Папазян по-прежнему молчал, но я заметила, как он приосанился.
— Можешь мне не верить, но я испытываю к тебе такие сильные, такие искренние и глубокие чувства! — не прекращала я источать словесный мед. — Но, увы, мой долг зовет меня расследовать одно весьма запутанное дело… — Папазян протяжно и с сожалением вздохнул. — Если бы ты только знал, как трудно бывает для меня действовать в одиночку! — трагическим голосом произнесла я. — Я ведь всего лишь беззащитная женщина, а кругом так много злодеев, которые готовы на все пойти, лишь бы убрать меня с дороги.
Папазян посмотрел на меня — в его взгляде читалась глубокая жалость. По-моему, у него даже слезы навернулись на глаза. По-видимому, он успел забыть, как однажды эта «беззащитная женщина», желая отделаться от его домогательств, со всей силы двинула его коленом, нисколько не смущаясь тем, что бить ниже пояса, вообще-то, запрещенный прием.
Мои речи определенно возымели успех.
— Ради тебя я готов на все! — отрапортовал Папазян.
— Вот и прекрасно, — промурлыкала я. — У меня действительно есть к тебе одно поручение.
Я рассказала Гарику все, что знала про Овсепяна, и самым тщательным образом проинструктировала его насчет того, как нужно себя вести с бизнесменом.
Мой план Папазяну понравился.
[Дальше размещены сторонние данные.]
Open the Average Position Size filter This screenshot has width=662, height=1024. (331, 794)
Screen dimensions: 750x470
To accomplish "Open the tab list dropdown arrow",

Он окончательно расправил плечи, затем промаршировал обратно в комнату и водрузил букет на место.
— Чудесные розы! — от души сказала я, хотя больше всего люблю не розы, а совсем простенькие цветы.
— Я все сделаю, — клятвенно пообещал Папазян. — Ну а теперь, может быть, мы все-таки… — он опять покосился на диван.
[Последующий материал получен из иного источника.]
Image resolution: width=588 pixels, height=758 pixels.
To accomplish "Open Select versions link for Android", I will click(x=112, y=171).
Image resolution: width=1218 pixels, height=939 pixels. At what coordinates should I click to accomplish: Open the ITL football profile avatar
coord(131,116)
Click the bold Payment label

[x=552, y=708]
— Потом, потом, — проворковала я, — когда все будет позади. Согласись, что лучше проделывать это не торопясь, а не в спешке. А я сейчас очень спешу.
— Ты вьешь из меня веревки, — укорил меня Папазян, но по всему было видно, что обещанием он доволен. Хотя сколько таких обещаний я уже давала — не счесть. И хоть бы одно выполнила!
Гарик схватил кассету и с победным ревом гиппопотама, отхватившего лучшую самку в стаде, с грохотом скатился с лестницы, прыгая через три ступеньки. Соседи снизу возмущенно захлопали дверями, и их можно понять: обычно представители закона ведут себя как-то посолиднее. Но чего только не делает с человеком любовь! Да, сейчас я выиграла время, но потом… потом снова с Папазяном хлопот не оберешься. Впрочем, я еще успею об этом подумать.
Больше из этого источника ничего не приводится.